*** Opening of RECORD EXTRACTS ***

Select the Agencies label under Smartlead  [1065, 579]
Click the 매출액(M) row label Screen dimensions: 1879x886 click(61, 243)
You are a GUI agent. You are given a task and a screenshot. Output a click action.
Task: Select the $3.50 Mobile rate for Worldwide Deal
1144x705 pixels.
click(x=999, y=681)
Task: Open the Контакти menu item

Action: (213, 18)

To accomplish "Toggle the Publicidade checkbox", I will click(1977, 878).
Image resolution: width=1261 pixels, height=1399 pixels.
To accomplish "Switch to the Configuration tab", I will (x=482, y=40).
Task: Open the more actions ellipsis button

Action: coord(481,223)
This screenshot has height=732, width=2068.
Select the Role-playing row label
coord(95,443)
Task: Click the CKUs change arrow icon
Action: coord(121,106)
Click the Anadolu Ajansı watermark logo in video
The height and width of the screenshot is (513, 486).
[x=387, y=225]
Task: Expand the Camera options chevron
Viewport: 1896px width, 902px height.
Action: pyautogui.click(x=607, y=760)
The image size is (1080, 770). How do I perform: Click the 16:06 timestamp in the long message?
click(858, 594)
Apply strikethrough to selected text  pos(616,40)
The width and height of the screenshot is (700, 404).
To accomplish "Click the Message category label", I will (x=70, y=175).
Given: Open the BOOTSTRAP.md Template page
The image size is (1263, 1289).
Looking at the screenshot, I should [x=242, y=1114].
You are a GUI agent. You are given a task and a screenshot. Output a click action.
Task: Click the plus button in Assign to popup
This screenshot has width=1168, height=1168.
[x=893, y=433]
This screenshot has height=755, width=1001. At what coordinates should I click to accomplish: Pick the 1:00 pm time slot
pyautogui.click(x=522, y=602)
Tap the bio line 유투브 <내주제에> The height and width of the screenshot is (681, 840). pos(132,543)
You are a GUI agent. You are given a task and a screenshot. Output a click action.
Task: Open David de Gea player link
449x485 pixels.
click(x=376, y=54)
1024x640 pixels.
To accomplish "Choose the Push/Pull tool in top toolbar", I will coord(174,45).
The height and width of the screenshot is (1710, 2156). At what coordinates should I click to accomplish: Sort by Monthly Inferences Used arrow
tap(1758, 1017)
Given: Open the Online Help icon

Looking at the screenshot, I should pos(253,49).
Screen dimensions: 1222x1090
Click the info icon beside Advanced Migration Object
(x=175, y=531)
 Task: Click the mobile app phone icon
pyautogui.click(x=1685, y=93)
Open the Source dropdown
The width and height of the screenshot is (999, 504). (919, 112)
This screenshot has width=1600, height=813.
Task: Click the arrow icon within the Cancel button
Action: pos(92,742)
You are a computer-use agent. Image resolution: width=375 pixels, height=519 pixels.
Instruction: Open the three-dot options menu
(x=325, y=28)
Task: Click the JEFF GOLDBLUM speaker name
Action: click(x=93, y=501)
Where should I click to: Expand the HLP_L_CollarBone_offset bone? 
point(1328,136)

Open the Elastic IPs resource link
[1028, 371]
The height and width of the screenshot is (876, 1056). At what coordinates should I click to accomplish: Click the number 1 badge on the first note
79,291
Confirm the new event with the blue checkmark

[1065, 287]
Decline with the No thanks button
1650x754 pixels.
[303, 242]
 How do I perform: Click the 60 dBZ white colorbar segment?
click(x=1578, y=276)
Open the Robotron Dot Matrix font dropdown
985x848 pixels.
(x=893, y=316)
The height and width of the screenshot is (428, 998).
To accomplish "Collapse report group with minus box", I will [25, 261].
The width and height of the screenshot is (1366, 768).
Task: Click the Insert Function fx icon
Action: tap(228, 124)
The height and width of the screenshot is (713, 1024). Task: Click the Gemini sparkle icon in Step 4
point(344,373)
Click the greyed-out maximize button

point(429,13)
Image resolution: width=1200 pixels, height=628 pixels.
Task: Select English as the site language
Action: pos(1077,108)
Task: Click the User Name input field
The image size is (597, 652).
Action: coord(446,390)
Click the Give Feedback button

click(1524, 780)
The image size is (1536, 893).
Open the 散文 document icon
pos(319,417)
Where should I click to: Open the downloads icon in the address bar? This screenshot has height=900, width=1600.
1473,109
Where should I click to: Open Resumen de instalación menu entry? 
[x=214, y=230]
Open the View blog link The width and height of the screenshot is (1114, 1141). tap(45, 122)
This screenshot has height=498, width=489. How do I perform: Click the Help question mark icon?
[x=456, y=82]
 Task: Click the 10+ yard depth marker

*** Close of RECORD EXTRACTS ***

YOUR INSTRUCTIONS:
Having read the entries above, set each one down again exactly.

ANSWER TO THIS EXERCISE:
Select the Agencies label under Smartlead  [1065, 579]
Click the 매출액(M) row label Screen dimensions: 1879x886 click(61, 243)
You are a GUI agent. You are given a task and a screenshot. Output a click action.
Task: Select the $3.50 Mobile rate for Worldwide Deal
1144x705 pixels.
click(x=999, y=681)
Task: Open the Контакти menu item

Action: (213, 18)

To accomplish "Toggle the Publicidade checkbox", I will click(1977, 878).
Image resolution: width=1261 pixels, height=1399 pixels.
To accomplish "Switch to the Configuration tab", I will (x=482, y=40).
Task: Open the more actions ellipsis button

Action: coord(481,223)
This screenshot has height=732, width=2068.
Select the Role-playing row label
coord(95,443)
Task: Click the CKUs change arrow icon
Action: coord(121,106)
Click the Anadolu Ajansı watermark logo in video
The height and width of the screenshot is (513, 486).
[x=387, y=225]
Task: Expand the Camera options chevron
Viewport: 1896px width, 902px height.
Action: pyautogui.click(x=607, y=760)
The image size is (1080, 770). How do I perform: Click the 16:06 timestamp in the long message?
click(858, 594)
Apply strikethrough to selected text  pos(616,40)
The width and height of the screenshot is (700, 404).
To accomplish "Click the Message category label", I will (x=70, y=175).
Given: Open the BOOTSTRAP.md Template page
The image size is (1263, 1289).
Looking at the screenshot, I should [x=242, y=1114].
You are a GUI agent. You are given a task and a screenshot. Output a click action.
Task: Click the plus button in Assign to popup
This screenshot has width=1168, height=1168.
[x=893, y=433]
This screenshot has height=755, width=1001. At what coordinates should I click to accomplish: Pick the 1:00 pm time slot
pyautogui.click(x=522, y=602)
Tap the bio line 유투브 <내주제에> The height and width of the screenshot is (681, 840). pos(132,543)
You are a GUI agent. You are given a task and a screenshot. Output a click action.
Task: Open David de Gea player link
449x485 pixels.
click(x=376, y=54)
1024x640 pixels.
To accomplish "Choose the Push/Pull tool in top toolbar", I will coord(174,45).
The height and width of the screenshot is (1710, 2156). At what coordinates should I click to accomplish: Sort by Monthly Inferences Used arrow
tap(1758, 1017)
Given: Open the Online Help icon

Looking at the screenshot, I should pos(253,49).
Screen dimensions: 1222x1090
Click the info icon beside Advanced Migration Object
(x=175, y=531)
 Task: Click the mobile app phone icon
pyautogui.click(x=1685, y=93)
Open the Source dropdown
The width and height of the screenshot is (999, 504). (919, 112)
This screenshot has width=1600, height=813.
Task: Click the arrow icon within the Cancel button
Action: pos(92,742)
You are a computer-use agent. Image resolution: width=375 pixels, height=519 pixels.
Instruction: Open the three-dot options menu
(x=325, y=28)
Task: Click the JEFF GOLDBLUM speaker name
Action: click(x=93, y=501)
Where should I click to: Expand the HLP_L_CollarBone_offset bone? 
point(1328,136)

Open the Elastic IPs resource link
[1028, 371]
The height and width of the screenshot is (876, 1056). At what coordinates should I click to accomplish: Click the number 1 badge on the first note
79,291
Confirm the new event with the blue checkmark

[1065, 287]
Decline with the No thanks button
1650x754 pixels.
[303, 242]
 How do I perform: Click the 60 dBZ white colorbar segment?
click(x=1578, y=276)
Open the Robotron Dot Matrix font dropdown
985x848 pixels.
(x=893, y=316)
The height and width of the screenshot is (428, 998).
To accomplish "Collapse report group with minus box", I will [25, 261].
The width and height of the screenshot is (1366, 768).
Task: Click the Insert Function fx icon
Action: tap(228, 124)
The height and width of the screenshot is (713, 1024). Task: Click the Gemini sparkle icon in Step 4
point(344,373)
Click the greyed-out maximize button

point(429,13)
Image resolution: width=1200 pixels, height=628 pixels.
Task: Select English as the site language
Action: pos(1077,108)
Task: Click the User Name input field
The image size is (597, 652).
Action: coord(446,390)
Click the Give Feedback button

click(1524, 780)
The image size is (1536, 893).
Open the 散文 document icon
pos(319,417)
Where should I click to: Open the downloads icon in the address bar? This screenshot has height=900, width=1600.
1473,109
Where should I click to: Open Resumen de instalación menu entry? 
[x=214, y=230]
Open the View blog link The width and height of the screenshot is (1114, 1141). tap(45, 122)
This screenshot has height=498, width=489. How do I perform: Click the Help question mark icon?
[x=456, y=82]
 Task: Click the 10+ yard depth marker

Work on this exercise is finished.